Over 2,000 branded materials, brochures, and 40 easy-to-read flyers were produced to effectively communicate programme outcomes and enhance corporate visibility in alignment with the Solidaridad brand guide. Twenty-nine short videos were created to demonstrate programme successes and engage audiences across various platforms. 

Our social media platforms, Facebook, X, and LinkedIn collectively amassed a followership of more than 16,000, which facilitates regular dissemination of relevant content and significantly improves corporate visibility. Our new Solidaridad West Africa LinkedIn page, established in 2022, saw astronomical growth gaining 2,360 followers in 2023. We utilised these channels to disseminate over 1,000 key project activities and results, reaching external audiences.

Three regional newsletters were distributed, highlighting new interventions and showcasing the tangible results of our work to stakeholders. A knowledge product focusing on gender was developed, contributing to our commitment to gender mainstreaming in our programmes and projects.

Corporate visibility was enhanced through the exhibition of Solidaridad’s work in the various supply chains we intervene in at six key stakeholder events, including World Food Day (Sierra Leone) and SARA in Cote d’Ivoire.
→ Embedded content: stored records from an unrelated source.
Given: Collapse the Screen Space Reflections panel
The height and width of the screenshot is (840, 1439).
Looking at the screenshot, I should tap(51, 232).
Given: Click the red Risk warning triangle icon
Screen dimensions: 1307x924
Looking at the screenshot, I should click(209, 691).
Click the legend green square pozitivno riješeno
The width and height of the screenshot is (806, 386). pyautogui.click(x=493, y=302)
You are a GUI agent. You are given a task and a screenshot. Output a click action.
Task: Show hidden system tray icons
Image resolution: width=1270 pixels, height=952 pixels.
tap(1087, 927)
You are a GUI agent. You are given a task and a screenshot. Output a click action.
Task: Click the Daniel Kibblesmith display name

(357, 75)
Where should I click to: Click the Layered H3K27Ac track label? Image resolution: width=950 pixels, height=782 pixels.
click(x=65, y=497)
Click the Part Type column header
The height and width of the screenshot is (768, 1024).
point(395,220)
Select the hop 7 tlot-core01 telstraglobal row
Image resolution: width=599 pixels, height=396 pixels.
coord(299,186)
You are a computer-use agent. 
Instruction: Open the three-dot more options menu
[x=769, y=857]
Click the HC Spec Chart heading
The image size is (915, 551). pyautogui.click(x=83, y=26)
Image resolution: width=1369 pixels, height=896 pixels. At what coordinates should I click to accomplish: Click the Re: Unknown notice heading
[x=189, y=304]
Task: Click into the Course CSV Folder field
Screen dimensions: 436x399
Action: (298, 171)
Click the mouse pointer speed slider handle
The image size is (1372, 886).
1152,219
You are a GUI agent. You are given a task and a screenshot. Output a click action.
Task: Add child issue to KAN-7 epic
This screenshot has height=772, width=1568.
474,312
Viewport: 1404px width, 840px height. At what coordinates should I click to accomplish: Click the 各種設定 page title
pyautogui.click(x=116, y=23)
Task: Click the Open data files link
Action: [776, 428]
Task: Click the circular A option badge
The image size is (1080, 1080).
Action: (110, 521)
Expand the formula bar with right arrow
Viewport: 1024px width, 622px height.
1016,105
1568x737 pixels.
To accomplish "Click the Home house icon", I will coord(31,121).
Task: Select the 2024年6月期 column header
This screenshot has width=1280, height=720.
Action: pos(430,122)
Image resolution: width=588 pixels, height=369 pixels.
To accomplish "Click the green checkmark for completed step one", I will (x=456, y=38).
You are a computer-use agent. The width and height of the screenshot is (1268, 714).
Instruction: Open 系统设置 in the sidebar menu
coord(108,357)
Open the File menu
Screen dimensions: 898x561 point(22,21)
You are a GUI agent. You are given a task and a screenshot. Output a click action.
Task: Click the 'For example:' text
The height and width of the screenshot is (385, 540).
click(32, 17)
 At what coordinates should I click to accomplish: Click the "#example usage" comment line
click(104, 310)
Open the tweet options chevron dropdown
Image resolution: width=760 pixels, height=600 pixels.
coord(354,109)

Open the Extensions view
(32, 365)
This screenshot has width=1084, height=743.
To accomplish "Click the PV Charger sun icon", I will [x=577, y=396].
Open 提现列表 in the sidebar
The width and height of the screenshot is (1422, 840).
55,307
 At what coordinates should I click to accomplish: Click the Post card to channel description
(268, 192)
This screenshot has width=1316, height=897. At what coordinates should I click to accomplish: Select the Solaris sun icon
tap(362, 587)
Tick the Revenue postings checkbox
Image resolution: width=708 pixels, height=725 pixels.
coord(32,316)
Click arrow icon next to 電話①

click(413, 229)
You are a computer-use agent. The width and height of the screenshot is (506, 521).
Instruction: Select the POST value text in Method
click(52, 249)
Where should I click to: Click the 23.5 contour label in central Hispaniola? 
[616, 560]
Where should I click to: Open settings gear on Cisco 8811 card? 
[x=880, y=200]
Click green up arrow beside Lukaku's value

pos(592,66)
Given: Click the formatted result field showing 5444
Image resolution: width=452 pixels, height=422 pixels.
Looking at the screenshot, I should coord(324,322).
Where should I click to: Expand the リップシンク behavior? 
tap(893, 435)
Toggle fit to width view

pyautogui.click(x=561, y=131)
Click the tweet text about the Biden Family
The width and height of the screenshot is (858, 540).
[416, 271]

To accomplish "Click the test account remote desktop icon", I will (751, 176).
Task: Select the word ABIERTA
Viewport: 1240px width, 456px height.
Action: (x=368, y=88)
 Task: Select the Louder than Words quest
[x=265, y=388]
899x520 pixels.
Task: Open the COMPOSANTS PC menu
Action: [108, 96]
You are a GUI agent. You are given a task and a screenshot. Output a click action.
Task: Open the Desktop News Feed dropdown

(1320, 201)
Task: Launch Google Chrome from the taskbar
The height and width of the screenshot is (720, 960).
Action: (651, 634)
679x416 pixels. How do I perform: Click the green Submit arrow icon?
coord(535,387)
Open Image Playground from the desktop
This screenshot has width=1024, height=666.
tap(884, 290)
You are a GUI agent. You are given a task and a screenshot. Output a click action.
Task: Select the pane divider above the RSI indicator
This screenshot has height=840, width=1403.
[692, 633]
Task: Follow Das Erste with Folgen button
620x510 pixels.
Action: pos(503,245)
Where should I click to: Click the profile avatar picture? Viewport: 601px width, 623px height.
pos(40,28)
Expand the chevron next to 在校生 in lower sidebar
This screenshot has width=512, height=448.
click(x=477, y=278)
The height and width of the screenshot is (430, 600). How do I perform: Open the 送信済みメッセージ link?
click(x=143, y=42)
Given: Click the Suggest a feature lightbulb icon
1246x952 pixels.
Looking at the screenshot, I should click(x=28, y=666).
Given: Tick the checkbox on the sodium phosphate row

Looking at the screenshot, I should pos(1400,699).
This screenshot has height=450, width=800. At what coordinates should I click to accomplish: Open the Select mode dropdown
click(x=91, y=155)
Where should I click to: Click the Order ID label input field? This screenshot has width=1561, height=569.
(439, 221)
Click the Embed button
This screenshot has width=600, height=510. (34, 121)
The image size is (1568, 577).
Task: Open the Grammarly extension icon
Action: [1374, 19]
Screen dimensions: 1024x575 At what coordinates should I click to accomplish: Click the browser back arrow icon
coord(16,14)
In Ghana, it included the Coconut Festival, Agropack and the SIPAB. We also organised the Home Gardening Initiative as part of our work in food systems. This brought together home gardeners, industry experts, development investors, farm input vendors and service providers.  

Through strategic media engagements across digital, print, television, and radio platforms in all operational countries, Solidaridad garnered over 100 news publications, reaching an estimated audience of over 500,000. We also secured 10 speaking slots for senior officers to engage stakeholders on relevant themes, amplifying our regional impact and presence. This includes the Coconut Festival, the Amaly Legacy Podcast, and the Agropack exhibition, further amplifying our regional impact and presence.


Solidaridad in West Africa realized a total income of 13.1 million euros in 2023 compared to 12.3 million euros realized in 2022, representing a 7 percent increase. This feat was achieved due to our successes in project implementation from previous years, and collaboration with other Solidaridad entities and partners.

Income generated from private sector companies went up from 1.8 million euros to 3.4 million euros, representing an increase of 88 percent. Most of the private sector investments came from cocoa companies to finance interventions that address development challenges plaguing the sector, such as climate-smart cocoa production, deforestation, child labor and climate change. Income from other organisations reduced from 5.4 million euros in 2022 to 4.1 million euros in 2023, representing a reduction of 24 percent. This is a result of the limited budget for closing out our EU-funded projects in Liberia and Sierra Leone in 2023. Efforts were, however, made to secure income from organizations other than the EU, most of which started with a minimal budget in the latter part of 2023.

The region’s expenditures in 2023 increased from 12.3 million euros to 13.2 million euros, representing an increase of 7 percent. Investment in cocoa programmes represents 56 percent of our expenditure, followed by oil palm at 20 percent, climate and other food security programmes at 19 percent and the gold programme at 5 percent. Out of the expenditure of 13.1 million euros, 20 percent was spent on employee welfare, 10 percent on other costs and 68 percent on other programme implementations. To ensure improved quality delivery of services, staff salaries were adjusted to cater to the depreciation of local currency across West Africa, thus increasing employee expenses slightly by 5 percent. The year ended with a deficit of 53,000 euros.